All of the access to administration functionality is done through the HBaseAdmin class, which can be created using a configuration object. This object provides a wide range of APIs, from getting access to the HBase master, to checking whether a specified table exists and is enabled, to creation and deletion of the table.

You can create tables based on HTableDescriptor. This class allows manipulating table-specific parameters, including table name, maximum file size, and so on. It also contains a list of HColumnDescriptor classes — one per column family. This class allows setting column family-specific parameters, including name, maximum number of versions, bloom filter, and so on.


NOTE As mentioned, a table split is a fairly expensive operation, and, if possible, should be avoided. In the case when the population of keys in a table is known upfront, the HBaseAdmin class enables you to create a pre-split table, using the following two methods:
    admin.createTable(desc, splitKeys);
    admin.createTable(desc, startkey, endkey, nregions);
The first method takes the table descriptor and byte array of keys, where every key specifies a start key of the region. The second method takes a table ­descriptor, start and end key, and the number of regions. Both methods create a table that is pre-split into multiple regions, which can improve performance of this table usage.


THE ASYNCHRONOUS HBASE API
An alternative HBase API implementation — asynchronous HBase — is available from StumbleUpon. This implementation is quite different from HBase’s own client (HTable). The core of asynchronous HBase is an HBaseClient, which is not only thread-safe, but also provides an access to any HBase table (compared to HTable, which is per table).
The implementation allows accessing HBase in a completely asynchronous/non-blocking fashion. This leads to dramatic improvements in throughput, especially for Put operations. The Get/Scan operations do not show such dramatic improvements, but still are quite a bit faster.
In addition, asynchronous HBase generates less lock contention (almost four times less input-heavy workloads), while using less memory and far fewer threads. (The standard HBase client requires a very large number of threads to perform well, and this leads to poor CPU utilization because of excessive context switching.)
Finally, asynchronous HBase also tries hard to work with any version of HBase. With the standard client, your application must use exactly the same HBase jar version as the server. Any minor upgrade requires restarting your applications with the updated jar. Asynchronous HBase supports all currently released versions of HBase since 0.20.6 (and maybe earlier). So far, it has required applications to be updated only once, during the rollout of 0.90 (which introduced backward incompatibility in the Get remote procedure call, or RPC).

Aim A: In the part of the listing that opens with the line containing "Click the Destination" and runs to the end of the listing, swap "Destination CIDR Block" for "Source CIDR Block" and reproduce those lines with nothing else altered. Please leave the pictures out of your answer.

Dataset content:
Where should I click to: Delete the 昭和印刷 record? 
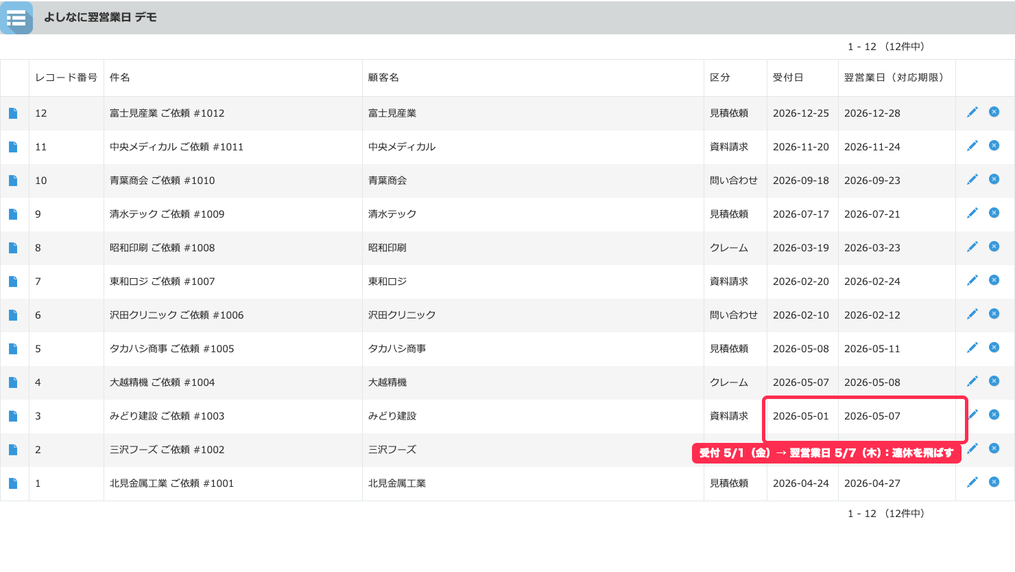point(994,247)
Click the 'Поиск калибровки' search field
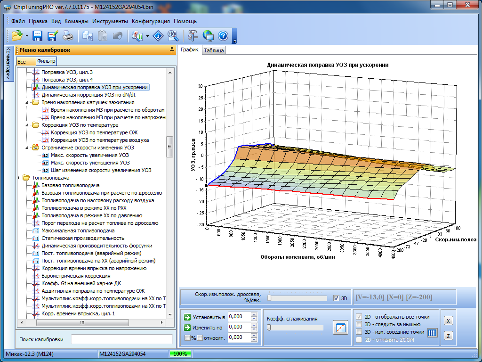The width and height of the screenshot is (482, 362). 121,339
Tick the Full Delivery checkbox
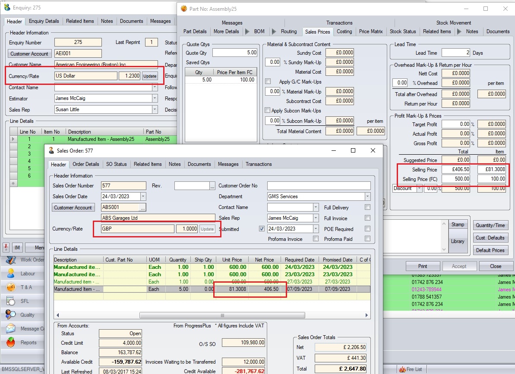 pyautogui.click(x=367, y=207)
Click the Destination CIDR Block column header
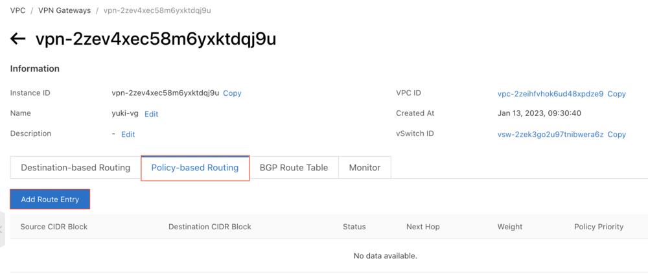The width and height of the screenshot is (648, 274). (x=209, y=227)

Aim B: According to the HBase text, which class provides all access to administration functionality?

Exercise output A:
Click the Source CIDR Block column header
The width and height of the screenshot is (648, 274). (x=209, y=227)

Exercise output B: The HBaseAdmin class.